▸ **Try it**:
The lines below starting at the line containing "Viewport: 716px width, 680px height." and ending at the line containing "Given: Click the printer icon in top bar" are to be repeated exactly, with both ends kept and nothing else added.

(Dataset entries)
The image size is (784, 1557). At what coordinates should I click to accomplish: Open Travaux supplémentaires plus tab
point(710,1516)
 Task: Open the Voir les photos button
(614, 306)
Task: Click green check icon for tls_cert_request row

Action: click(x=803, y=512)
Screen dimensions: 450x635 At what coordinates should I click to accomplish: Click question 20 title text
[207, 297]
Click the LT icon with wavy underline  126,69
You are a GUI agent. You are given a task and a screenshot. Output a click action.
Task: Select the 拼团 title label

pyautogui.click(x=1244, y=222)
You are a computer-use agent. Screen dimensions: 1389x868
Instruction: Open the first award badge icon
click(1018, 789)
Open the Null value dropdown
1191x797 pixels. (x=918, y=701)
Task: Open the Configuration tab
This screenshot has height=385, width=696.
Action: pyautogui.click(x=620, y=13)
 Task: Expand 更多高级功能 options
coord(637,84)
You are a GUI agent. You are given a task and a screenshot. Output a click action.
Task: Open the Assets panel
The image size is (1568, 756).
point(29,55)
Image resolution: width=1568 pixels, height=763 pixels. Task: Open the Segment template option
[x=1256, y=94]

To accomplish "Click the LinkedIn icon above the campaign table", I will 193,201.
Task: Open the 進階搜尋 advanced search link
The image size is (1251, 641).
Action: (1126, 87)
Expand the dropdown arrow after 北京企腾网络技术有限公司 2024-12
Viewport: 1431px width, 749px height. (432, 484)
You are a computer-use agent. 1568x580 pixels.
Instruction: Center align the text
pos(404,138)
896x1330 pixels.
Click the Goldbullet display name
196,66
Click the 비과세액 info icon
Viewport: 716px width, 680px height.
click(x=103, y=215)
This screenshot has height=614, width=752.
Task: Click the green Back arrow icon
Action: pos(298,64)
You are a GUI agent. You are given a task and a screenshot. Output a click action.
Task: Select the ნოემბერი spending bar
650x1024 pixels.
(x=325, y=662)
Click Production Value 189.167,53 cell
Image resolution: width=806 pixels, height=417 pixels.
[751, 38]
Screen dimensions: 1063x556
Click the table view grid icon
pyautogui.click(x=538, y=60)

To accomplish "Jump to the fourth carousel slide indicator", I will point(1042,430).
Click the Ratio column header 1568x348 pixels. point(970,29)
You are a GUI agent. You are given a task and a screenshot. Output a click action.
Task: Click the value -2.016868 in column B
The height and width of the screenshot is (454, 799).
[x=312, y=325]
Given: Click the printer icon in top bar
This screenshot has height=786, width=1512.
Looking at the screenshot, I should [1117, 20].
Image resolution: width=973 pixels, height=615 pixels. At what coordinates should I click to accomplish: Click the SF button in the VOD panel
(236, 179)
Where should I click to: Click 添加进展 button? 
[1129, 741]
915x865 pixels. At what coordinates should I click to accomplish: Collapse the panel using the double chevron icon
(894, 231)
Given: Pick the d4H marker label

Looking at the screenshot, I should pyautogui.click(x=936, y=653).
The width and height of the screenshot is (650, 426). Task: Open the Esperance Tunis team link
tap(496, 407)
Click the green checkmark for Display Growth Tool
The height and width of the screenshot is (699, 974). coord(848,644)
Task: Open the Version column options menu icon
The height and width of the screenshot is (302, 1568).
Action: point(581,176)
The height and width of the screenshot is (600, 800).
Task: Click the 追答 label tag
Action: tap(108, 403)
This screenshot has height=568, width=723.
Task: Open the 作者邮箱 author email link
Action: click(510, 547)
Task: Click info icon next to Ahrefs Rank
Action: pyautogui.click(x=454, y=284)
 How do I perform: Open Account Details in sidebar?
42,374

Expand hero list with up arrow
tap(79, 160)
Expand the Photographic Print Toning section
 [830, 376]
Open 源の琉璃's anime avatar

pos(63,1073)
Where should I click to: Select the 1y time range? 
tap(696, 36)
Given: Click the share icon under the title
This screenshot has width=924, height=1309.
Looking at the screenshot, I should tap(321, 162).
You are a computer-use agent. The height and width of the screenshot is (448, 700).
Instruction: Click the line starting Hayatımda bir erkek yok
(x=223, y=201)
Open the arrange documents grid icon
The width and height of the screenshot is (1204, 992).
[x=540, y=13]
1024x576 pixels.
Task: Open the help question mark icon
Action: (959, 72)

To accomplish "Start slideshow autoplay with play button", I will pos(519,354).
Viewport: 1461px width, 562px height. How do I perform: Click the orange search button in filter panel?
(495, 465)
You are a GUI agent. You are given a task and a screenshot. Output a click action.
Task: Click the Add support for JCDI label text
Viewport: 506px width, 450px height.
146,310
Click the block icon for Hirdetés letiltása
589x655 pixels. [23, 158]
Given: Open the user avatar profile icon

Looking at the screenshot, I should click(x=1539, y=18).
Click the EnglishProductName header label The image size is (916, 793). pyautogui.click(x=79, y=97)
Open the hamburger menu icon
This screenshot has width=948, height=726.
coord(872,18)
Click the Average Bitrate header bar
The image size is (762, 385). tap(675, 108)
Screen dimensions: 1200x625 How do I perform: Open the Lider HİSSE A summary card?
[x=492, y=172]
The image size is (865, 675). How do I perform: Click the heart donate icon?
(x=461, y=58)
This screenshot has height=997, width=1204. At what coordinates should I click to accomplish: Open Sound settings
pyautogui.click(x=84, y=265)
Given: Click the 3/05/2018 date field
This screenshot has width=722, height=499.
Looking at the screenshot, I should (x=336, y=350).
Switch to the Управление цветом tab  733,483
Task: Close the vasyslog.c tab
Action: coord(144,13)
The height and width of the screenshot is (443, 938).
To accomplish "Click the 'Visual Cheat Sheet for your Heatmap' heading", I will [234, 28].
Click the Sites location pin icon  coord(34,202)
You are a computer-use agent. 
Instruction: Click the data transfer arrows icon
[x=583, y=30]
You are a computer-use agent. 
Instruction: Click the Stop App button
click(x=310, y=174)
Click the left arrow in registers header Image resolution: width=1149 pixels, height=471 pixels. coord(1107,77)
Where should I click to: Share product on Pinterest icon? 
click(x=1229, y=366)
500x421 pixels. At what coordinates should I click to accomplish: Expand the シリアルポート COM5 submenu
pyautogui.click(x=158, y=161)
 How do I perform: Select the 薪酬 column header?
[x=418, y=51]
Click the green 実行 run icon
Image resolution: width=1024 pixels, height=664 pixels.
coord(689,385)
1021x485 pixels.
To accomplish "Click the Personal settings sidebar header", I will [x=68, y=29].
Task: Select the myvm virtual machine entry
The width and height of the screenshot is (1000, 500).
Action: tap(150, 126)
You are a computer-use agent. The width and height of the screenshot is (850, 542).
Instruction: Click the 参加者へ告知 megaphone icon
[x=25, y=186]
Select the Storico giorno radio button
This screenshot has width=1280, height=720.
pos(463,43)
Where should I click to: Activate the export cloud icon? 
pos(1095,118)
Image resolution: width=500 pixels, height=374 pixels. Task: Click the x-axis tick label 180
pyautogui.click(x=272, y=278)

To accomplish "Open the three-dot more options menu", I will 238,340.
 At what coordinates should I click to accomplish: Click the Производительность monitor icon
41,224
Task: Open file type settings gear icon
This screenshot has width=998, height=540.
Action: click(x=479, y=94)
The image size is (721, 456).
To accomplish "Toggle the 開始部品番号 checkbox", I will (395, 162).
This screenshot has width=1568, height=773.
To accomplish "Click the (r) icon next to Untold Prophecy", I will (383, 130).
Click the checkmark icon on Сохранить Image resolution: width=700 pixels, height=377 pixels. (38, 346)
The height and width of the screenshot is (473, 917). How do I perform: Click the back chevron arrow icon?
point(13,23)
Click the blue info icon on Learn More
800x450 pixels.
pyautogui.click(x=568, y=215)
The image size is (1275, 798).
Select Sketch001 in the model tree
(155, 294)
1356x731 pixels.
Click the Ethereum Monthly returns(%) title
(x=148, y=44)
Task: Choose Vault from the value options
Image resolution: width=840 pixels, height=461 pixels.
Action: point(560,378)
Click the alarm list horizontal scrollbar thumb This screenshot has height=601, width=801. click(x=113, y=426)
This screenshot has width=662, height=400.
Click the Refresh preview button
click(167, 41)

▸ **Answer to the problem**:
Viewport: 716px width, 680px height.
click(x=103, y=215)
This screenshot has height=614, width=752.
Task: Click the green Back arrow icon
Action: pos(298,64)
You are a GUI agent. You are given a task and a screenshot. Output a click action.
Task: Select the ნოემბერი spending bar
650x1024 pixels.
(x=325, y=662)
Click Production Value 189.167,53 cell
Image resolution: width=806 pixels, height=417 pixels.
[751, 38]
Screen dimensions: 1063x556
Click the table view grid icon
pyautogui.click(x=538, y=60)

To accomplish "Jump to the fourth carousel slide indicator", I will point(1042,430).
Click the Ratio column header 1568x348 pixels. point(970,29)
You are a GUI agent. You are given a task and a screenshot. Output a click action.
Task: Click the value -2.016868 in column B
The height and width of the screenshot is (454, 799).
[x=312, y=325]
Given: Click the printer icon in top bar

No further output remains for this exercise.